- TEXTAUSZUG
::::::::::

Auf der Platte starten beide Teams flüssig, zwei Tore der Gladbecker kontern der von Jannik Kocian schick freigespielte Knihser am Kreis und der im Hinspiel etwas glücklose, seit Wochen aber treffsichere Matti auf Rechtsaußen zum 2:2. Bis zum 8:8 nach 18 Minuten entbrennt ein flottes Spiel auf Augenhöhe, bei dem sich überhastete Abschlüsse des Heimteams und nicht verwertete Chancen der Gäste die Waage halten. Dann legt Linksaußen Max Birkemeier die wie in Wiemelhausen üblich harzfreie Pille dem Schnapper aus Gladbeck durch die Beine und bläst so zum ersten Bochumer Sturmlauf. Zusätzlich angestachelt von einem jetzt immer besser aufkommenden Knorrwart im Tor setzt sich der richtige VfL mit vier Hütten in drei Minuten auf 12:8 ab und zwingt den falschen VfL zur ersten Auszeit. Diese Auszeit kann Bochum aber nur minimal bremsen, die jetzt entfesselte linke Angriffsseite mit Springfloh Leo an der Spitze netzt bis zur Pause noch weitere vier Mal und kann sogar die Bude vom 15:11 wenige Sekunden vor der Sirene noch zum 16:11 kontern.
In der Pause kann der VfL, der durch die Abwesenheit der Mittelmänner Lars Sikorski und Jonas Knaust Kapitän Jannik Kocian die geballte Handballerfahrung von Fünf-Minuten-Paule Ruppersberger zur Seite stellt, mit Alex Cousen eine weitere Option begrüßen. Auf der Platte geht es darum, weiter den entscheidenden Schritt zu gehen und die Spannung hochzuhalten, gerade in der Deckung. Es muss ein sogenanntes Sikorski-Spiel werden, dreckig und mit bedingungslosem Einsatz.

::::::::::

- BEREITGESTELLTE DATEN

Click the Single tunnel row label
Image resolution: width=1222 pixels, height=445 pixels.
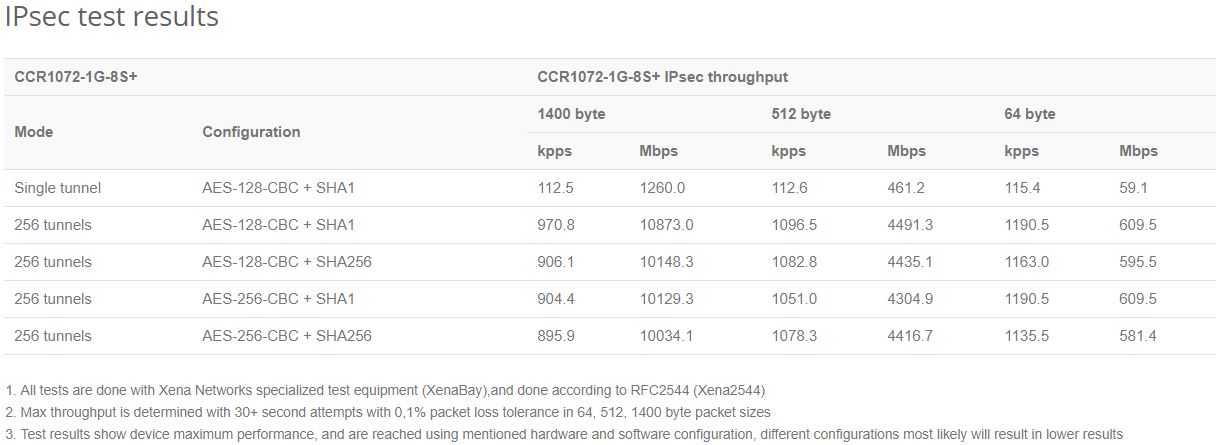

::::::::::

Schreib aus dem Textauszug die Stelle wortgetreu ab, die bei „In der Pause“ anfängt und bei „mit bedingungslosem Einsatz.“ aufhört. Die Daten sind eigenständiges Material und gehören nicht zum Textauszug.

- LÖSUNG DER AUFGABE
In der Pause kann der VfL, der durch die Abwesenheit der Mittelmänner Lars Sikorski und Jonas Knaust Kapitän Jannik Kocian die geballte Handballerfahrung von Fünf-Minuten-Paule Ruppersberger zur Seite stellt, mit Alex Cousen eine weitere Option begrüßen. Auf der Platte geht es darum, weiter den entscheidenden Schritt zu gehen und die Spannung hochzuhalten, gerade in der Deckung. Es muss ein sogenanntes Sikorski-Spiel werden, dreckig und mit bedingungslosem Einsatz.